Extract provided:
If you have your eyes open, one of the first curious things you notice about the “FIRE” community (Financial Independence, Retire Early) is their fixation on real estate. For example, Mr. Money Moustache “retired” from his job as an engineer in order to become a residential property manager, writing that “many of us consider property ownership to be a key part of our early retirement strategy.” One of the very first real life conversations I had with a FIRE enthusiast very quickly turned to his plans to buy up residential real estate in Memphis. And of course the Saverocity Forum has extensive threads on the promise and peril of real estate management.
Residential real estate is a fairly curious asset class. It’s a depreciating asset (the structure) resting on top of a commodity (the land). Meanwhile, converting the asset into a revenue stream requires active management. It doesn’t have to be actively managed by the owner, of course: there are residential real estate management firms that will handle tenant screening, maintenance, and so on for a fee. But whether it’s managed by an amateur or a professional, the size and steadiness of the revenue stream ultimately depends on the competence of the management in addition to the quality of the structure and desirability of the land.
Based on everything I’ve seen and heard, here are four things that I think make residential real estate appealing as an investment to people in the finance hacking and FIRE community.

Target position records

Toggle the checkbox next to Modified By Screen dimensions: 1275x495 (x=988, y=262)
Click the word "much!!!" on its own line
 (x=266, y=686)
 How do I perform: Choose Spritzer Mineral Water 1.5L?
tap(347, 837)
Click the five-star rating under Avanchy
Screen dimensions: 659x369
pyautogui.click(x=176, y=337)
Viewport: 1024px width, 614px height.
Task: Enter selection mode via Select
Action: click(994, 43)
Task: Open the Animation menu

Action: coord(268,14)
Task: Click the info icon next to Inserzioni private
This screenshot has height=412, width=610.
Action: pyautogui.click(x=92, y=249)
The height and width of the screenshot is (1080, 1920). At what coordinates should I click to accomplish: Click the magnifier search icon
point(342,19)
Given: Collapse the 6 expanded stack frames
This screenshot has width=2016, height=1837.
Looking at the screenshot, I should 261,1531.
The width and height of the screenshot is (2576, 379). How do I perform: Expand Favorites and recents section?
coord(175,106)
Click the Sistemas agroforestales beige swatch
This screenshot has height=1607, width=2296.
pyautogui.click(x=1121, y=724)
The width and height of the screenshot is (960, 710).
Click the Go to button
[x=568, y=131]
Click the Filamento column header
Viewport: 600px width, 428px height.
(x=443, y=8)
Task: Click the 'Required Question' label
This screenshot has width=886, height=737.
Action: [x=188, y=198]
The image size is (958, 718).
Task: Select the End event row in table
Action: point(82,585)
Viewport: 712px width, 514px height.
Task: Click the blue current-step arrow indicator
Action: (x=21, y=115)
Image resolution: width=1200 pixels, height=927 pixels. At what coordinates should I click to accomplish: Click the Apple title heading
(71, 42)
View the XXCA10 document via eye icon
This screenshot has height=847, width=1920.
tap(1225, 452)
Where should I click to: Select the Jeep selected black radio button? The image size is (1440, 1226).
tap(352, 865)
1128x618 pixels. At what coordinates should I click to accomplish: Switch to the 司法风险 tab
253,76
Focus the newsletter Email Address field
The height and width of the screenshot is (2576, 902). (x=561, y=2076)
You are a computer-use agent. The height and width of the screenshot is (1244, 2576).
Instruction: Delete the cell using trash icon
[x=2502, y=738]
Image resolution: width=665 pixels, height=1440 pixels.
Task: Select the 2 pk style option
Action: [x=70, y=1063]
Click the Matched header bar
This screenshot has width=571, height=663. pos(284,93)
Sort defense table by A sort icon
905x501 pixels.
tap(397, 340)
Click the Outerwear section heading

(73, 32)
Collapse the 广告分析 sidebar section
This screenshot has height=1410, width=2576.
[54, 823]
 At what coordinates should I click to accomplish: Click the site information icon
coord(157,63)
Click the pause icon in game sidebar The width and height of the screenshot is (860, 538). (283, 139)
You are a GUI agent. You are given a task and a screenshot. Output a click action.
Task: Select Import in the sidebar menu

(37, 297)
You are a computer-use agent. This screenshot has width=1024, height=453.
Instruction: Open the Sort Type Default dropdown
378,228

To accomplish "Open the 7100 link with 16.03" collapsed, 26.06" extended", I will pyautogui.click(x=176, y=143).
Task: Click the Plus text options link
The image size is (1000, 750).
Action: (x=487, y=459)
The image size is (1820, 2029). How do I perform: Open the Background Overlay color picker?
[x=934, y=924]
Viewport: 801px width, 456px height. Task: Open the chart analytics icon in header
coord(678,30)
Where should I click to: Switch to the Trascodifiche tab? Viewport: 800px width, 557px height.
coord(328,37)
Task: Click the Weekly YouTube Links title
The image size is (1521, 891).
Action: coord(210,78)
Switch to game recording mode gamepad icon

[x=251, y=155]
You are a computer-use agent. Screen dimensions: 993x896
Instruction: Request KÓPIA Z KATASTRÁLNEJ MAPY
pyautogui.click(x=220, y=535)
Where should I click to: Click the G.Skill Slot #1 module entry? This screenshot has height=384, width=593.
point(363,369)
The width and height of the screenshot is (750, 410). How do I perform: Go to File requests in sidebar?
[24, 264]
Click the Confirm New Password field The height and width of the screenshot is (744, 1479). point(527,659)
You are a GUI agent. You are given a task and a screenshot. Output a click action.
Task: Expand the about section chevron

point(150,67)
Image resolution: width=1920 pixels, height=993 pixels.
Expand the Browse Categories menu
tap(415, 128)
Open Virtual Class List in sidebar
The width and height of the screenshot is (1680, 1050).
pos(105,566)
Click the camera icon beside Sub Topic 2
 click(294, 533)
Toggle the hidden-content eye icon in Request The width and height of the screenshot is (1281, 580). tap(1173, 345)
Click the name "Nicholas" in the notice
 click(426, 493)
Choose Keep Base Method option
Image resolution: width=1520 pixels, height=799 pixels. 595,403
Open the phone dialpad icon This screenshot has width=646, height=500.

Stated task A: In the passage on FIRE and real estate, what job did Mr. Money Moustache leave to become a residential property manager?
Stated task B: Please write out the part of the passage on FIRE and real estate between "Residential real estate is" and "and FIRE community.", inclusive.

Right answer A: He left his job as an engineer.

Right answer B:
Residential real estate is a fairly curious asset class. It’s a depreciating asset (the structure) resting on top of a commodity (the land). Meanwhile, converting the asset into a revenue stream requires active management. It doesn’t have to be actively managed by the owner, of course: there are residential real estate management firms that will handle tenant screening, maintenance, and so on for a fee. But whether it’s managed by an amateur or a professional, the size and steadiness of the revenue stream ultimately depends on the competence of the management in addition to the quality of the structure and desirability of the land.
Based on everything I’ve seen and heard, here are four things that I think make residential real estate appealing as an investment to people in the finance hacking and FIRE community.